Retrato da minha vida
Tenho andado sem energia. Sem tempo. Sem ânimo. Sem dinheiro. Talvez não seja a única. A crise económica, o pessimismo, a falta de confiança no futuro, o medo do colapso chegaram a todo o lado... e a todos.
O domingo até costuma ser o meu melhor dia da semana. Sobretudo quando o sol se deixa de caprichos e dá um ar da sua graça. O povo sai à rua e sempre dá para animar... ou dava.
Hoje está a ser um domingo diferente. As ruas estão praticamente desertas. Evita-se sair à rua e, consequentemente, gastar dinheiro.
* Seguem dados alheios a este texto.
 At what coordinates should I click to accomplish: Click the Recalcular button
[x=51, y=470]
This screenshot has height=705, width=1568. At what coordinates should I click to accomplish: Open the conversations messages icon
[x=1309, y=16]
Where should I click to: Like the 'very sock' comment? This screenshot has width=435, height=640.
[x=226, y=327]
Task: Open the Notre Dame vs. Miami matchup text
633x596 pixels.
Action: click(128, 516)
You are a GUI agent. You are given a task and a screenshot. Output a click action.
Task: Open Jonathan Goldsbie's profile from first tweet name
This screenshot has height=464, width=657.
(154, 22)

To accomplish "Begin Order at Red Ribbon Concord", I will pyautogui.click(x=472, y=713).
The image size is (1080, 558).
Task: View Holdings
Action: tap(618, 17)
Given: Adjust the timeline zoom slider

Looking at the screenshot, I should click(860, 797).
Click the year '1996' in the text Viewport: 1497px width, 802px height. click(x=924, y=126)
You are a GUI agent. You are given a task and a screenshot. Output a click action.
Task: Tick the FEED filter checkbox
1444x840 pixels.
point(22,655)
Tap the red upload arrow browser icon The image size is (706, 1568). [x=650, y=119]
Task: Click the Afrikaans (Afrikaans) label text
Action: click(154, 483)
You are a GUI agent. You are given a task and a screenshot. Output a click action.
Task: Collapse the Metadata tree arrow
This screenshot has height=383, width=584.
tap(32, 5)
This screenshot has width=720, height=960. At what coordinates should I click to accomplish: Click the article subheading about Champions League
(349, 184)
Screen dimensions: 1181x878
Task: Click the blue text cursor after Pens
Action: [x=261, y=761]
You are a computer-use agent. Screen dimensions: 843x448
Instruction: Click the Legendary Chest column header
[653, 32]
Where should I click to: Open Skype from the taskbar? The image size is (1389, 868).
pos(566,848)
Alguns casais, a maioria já de idade avançada, vêm até à praia, mas estacionam o carro na marginal e ali ficam. Normalmente, ele vai lendo o jornal ou ouvindo uma estação de rádio local, acabando, não raras vezes, por adormecer. Ela, munida da agulha de crochet, vai dando laçadas e traçando desenhos que lhe desviam o pensamento daquela vida tão sem sabor. De quando em vez, desvia o olhar para algum dos poucos casais que passeiam de mãos dadas e sente nostalgia do tempo em que aquela imagem era sua e daquele homem que ressona ao seu lado. Não sabe porque tudo se tornara tão diferente, mas também já não quer saber. Já não estou em idade de mudar o que quer que seja, pensa ela.
Devem estar a pensar em que é que tudo isto me afecta. Mais do que possam imaginar... Sinto, cada vez mais, que o meu optimisto e a minha capacidade de lutar me foram roubados. E é no auge deste meu sentimento que me vou abaixo, que me afundo no desalento e que mergulho num sono profundo, desejando, secretamente, não mais sair dele...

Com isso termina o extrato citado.